**Document:**
+++++

Source : Fondation Pierre Besnard
Impressions sur l’ouverture du jugement des répresseurs des camps de concentration d’Atlético, Banco et Olimpo, aux côtés de María Esther Tello, mère de Pablo Daniel Tello et de Rafael Arnaldo Tello (le troisième fils Marcel Tello a été disparu à Córdoba quelques jours avant le putsch militaire)
vendredi 27 novembre 2009.
Contexte juridique
Les lois du premier président de la période démocratique actuelle, Raúl Alfonsín, de point final et d’obéissance due qui protégeaient les criminels de la dictature militaire ont été annulées par le Congrès en septembre 2003, déclarées inconstitutionnels par la Cour suprême en juin 2005.
Mais sur le total des responsables des disparitions dans environ 340 centres clandestins (depuis les membres des “groupes de tâche” pour arrêter et séquestrer jusqu’aux personnes chargées de l’entretien des « picanas » [gégène en Algérie ou générateur électrique variable pour transmettre des décharges sur les corps] et évacueurs de cadavres il y en aurait environ 2.500) quelques centaines sont mis en accusation.
Le juge Félix Crous, chef de l’Unité d’assistance aux jugements sur le terrorisme d’État de la “Procuración”, à La Plata capitale de la province de Buenos Aires, a déclaré : Je pose la question : pour quelle raison les tribunaux oraux de La Plata font des jugements et pas ceux de la capitale ? [...] le droit est de façon impressionnante fertile pour garantir quelque chose lorsqu’il s’agit d’un secteur social et stérile pour entraîner des résultats quand cela concerne un autre secteur social. Les Forces armées font toujours partie des structures de pouvoir de ce pays. Et le pouvoir judiciaire également. [...] Le jour où nous aurons condamné un marin, ou un membre d’un autre corps que l’infanterie, Nous allons sans doute avancer. (Página 12, 01.07.07)

+++++

**Travail à faire:**
1) Quels sont tous les camps de concentration dont le titre du texte sur le procès des répresseurs argentins mentionne les répresseurs jugés ?
2) Répondez à ces questions sur le texte sur le procès des répresseurs argentins :
(a) En quel mois et quelle année le Congrès a-t-il annulé les lois de point final et d'obéissance due ?
(b) Dans environ combien de centres clandestins les disparitions ont-elles eu lieu ?
(c) Dans quel journal, et à quelle date, la déclaration du juge Félix Crous a-t-elle paru ?
3) Reprenez le texte sur le procès des répresseurs argentins à la suite de sa dernière phrase.

**Données:**
+++++

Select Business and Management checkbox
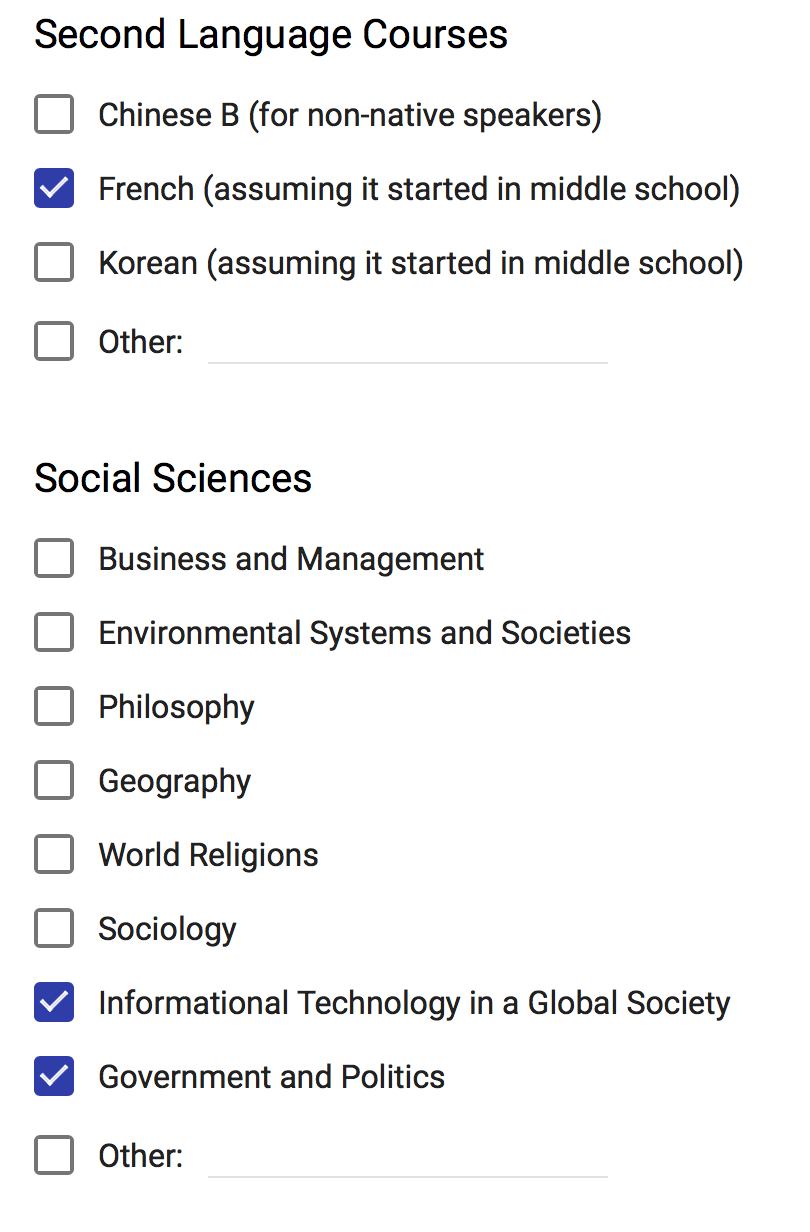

+++++

**Corrigé:**
1) Atlético, Banco et Olimpo.

2)
(a) En septembre 2003.
(b) Environ 340.
(c) Dans Página 12, le 01.07.07.

3)
Son collègue le juge fédéral de La Plata Carlos Rozanski a affirmé “Nous ne pouvons pas passer 40 ou 50 ans à faire ces jugements”, (interview avec le présentateur et annaliste politique Eduardo Aliverti). Il a élaboré un plan présenté dans plusieurs ministères : La décision politique est que si allons utiliser le projet il faut qu’il y ait les moyens de le mener à bien, car cela signifie des gens qui travaillent, des lieux de travail, des ordinateurs, tout ce qui est nécessaire pour que cela se fasse plus ou moins bien [...] Si les ressources sont là, je dirais qu’en quatre ans tous les jugements doivent être finis. (Página 12, 05.03.08.)
Un exemple de la situation complexe évoquée par le juge Félix Crous est le cas du général Luciano Benjamín Menéndez, responsable du III corps d’armée. En juillet 2008, une sentence du Tribunal oral fédéral N° 1 de Córdoba l’a condamné à perpétuité en prison de droit commun, mais il y a eu une série d’allées et de venues entre le retour à l’arrestation domiciliaire (juin 2009) et prison de droit commun. Et la situation n’a pas changé avec une autre condamnation à perpétuité en août 2008 par un tribunal de Tucumán.
Bien avant il y eut une initiative incroyable : le 21 avril 1998 la Chambre fédérale de La Plata a décidé d’ouvrir le Jugement pour la Vérité, un procès judiciaire sans conséquences pénales. “L’idée était de créer un forum public pour l’opinion à La Plata qui serve à secouer, réactualiser ce terrible passé de la ville et qui puisse permettre alors de repousser la peur demeurée incrustée à l’époque de la dictature, qui ici, me semble-t’il, était celle de Camps [un génocidaire]”, soutient le juge de la Chambre fédéral Leopoldo Schiffrin. Ce travail a été repris par le juge d’instruction Félix Crous, envoyé à La Plata par la « Procuración » générale de la nation en 2002, spécialement pour enquêter sur le terrorisme d’État. Le juge d’instruction prit les dénonciations faites pour le Jugement pour la Vérité, et les inscrivit dans les tribunaux pénaux. [La Pulseada, N°37, mars 2008).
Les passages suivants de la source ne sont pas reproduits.